## WHAT TO WORK ON
Output every line from the one containing "You are a GUI" down to the one containing "The height and", inclusive, as a JSON list of strings with one string per line and blank lines omitted.

## INPUT
══════════

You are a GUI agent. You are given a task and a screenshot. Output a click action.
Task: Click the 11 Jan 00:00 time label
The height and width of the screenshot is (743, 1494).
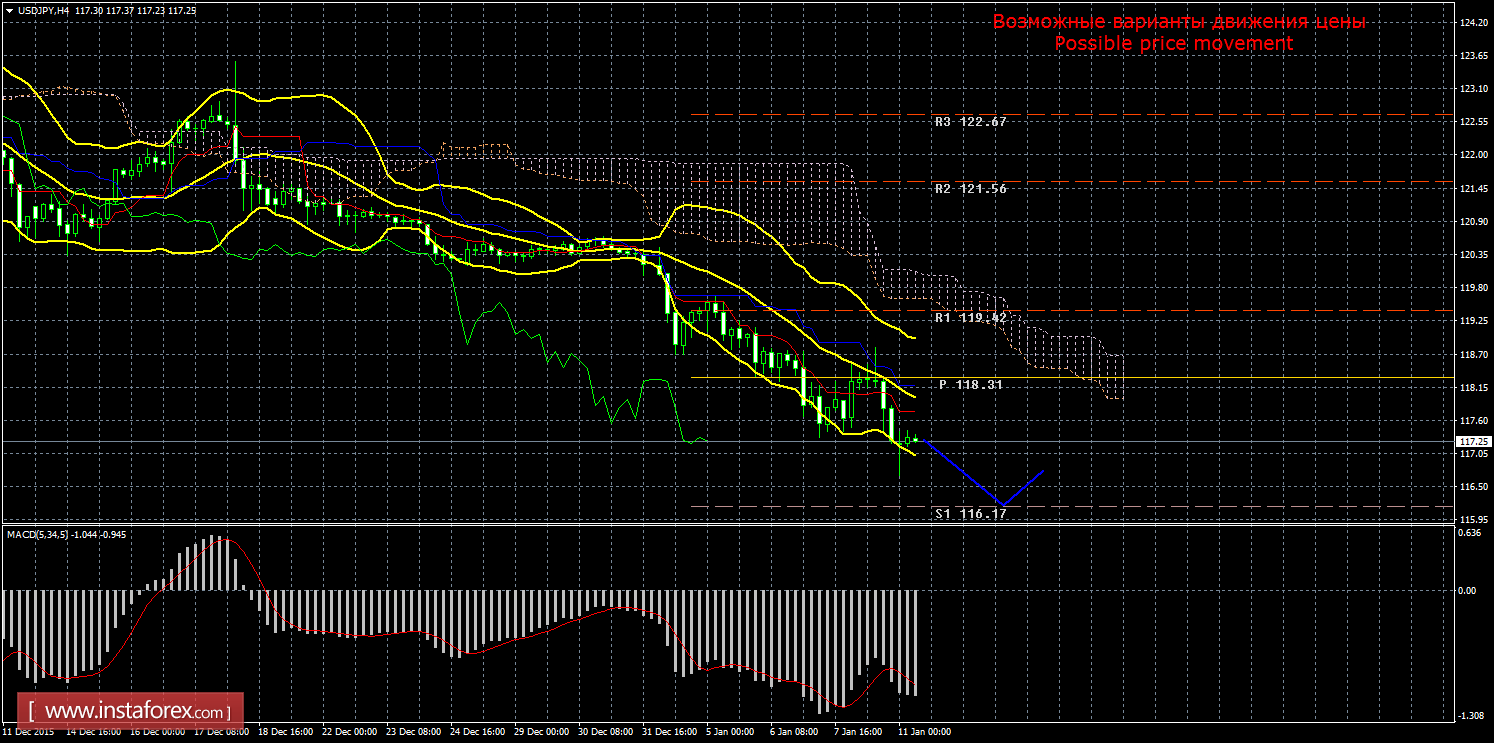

══════════

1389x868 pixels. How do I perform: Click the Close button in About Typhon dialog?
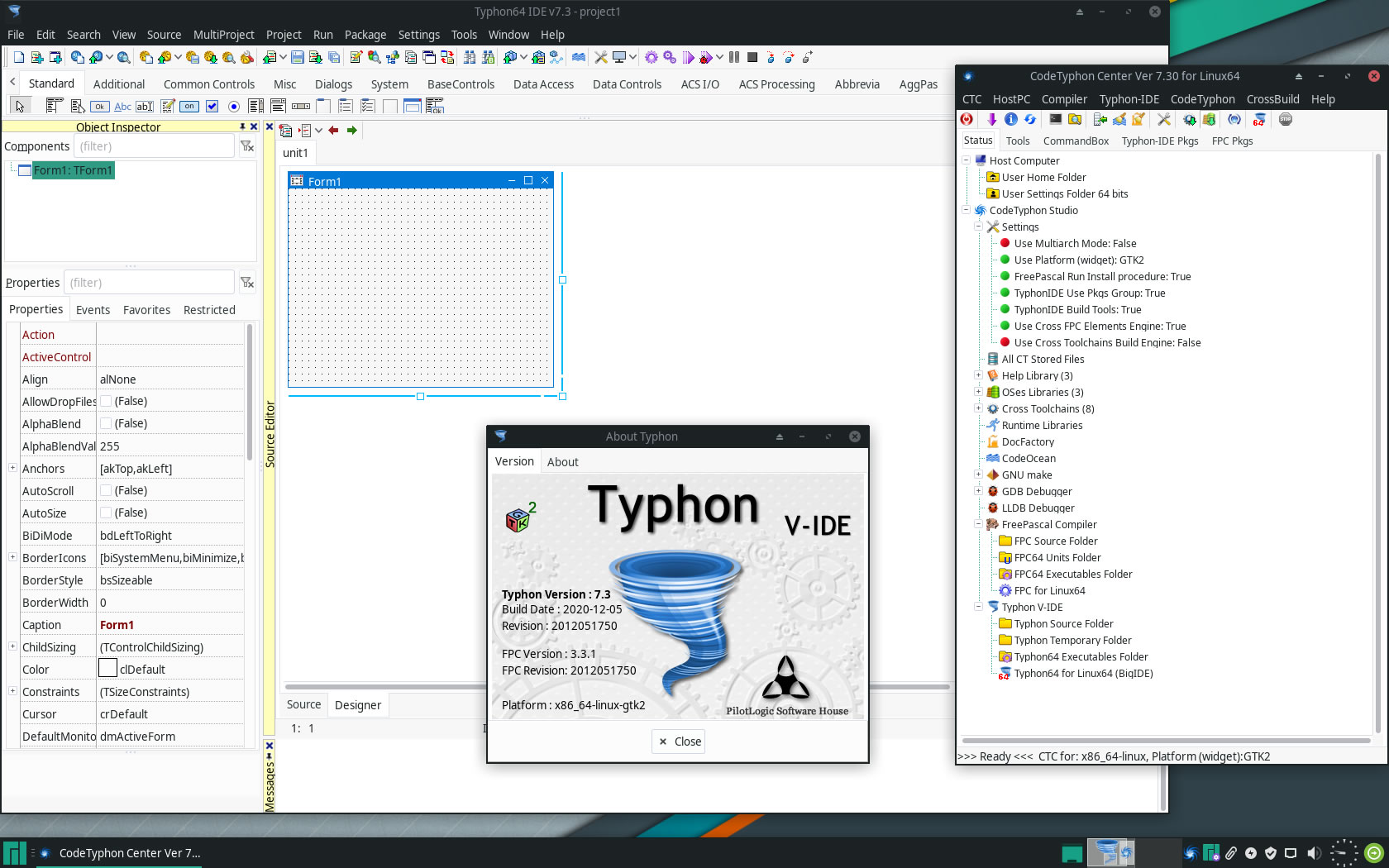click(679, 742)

══════════

## RESPONSE TO THIS EXERCISE
[
  "You are a GUI agent. You are given a task and a screenshot. Output a click action.",
  "Task: Click the 11 Jan 00:00 time label",
  "The height and width of the screenshot is (743, 1494)."
]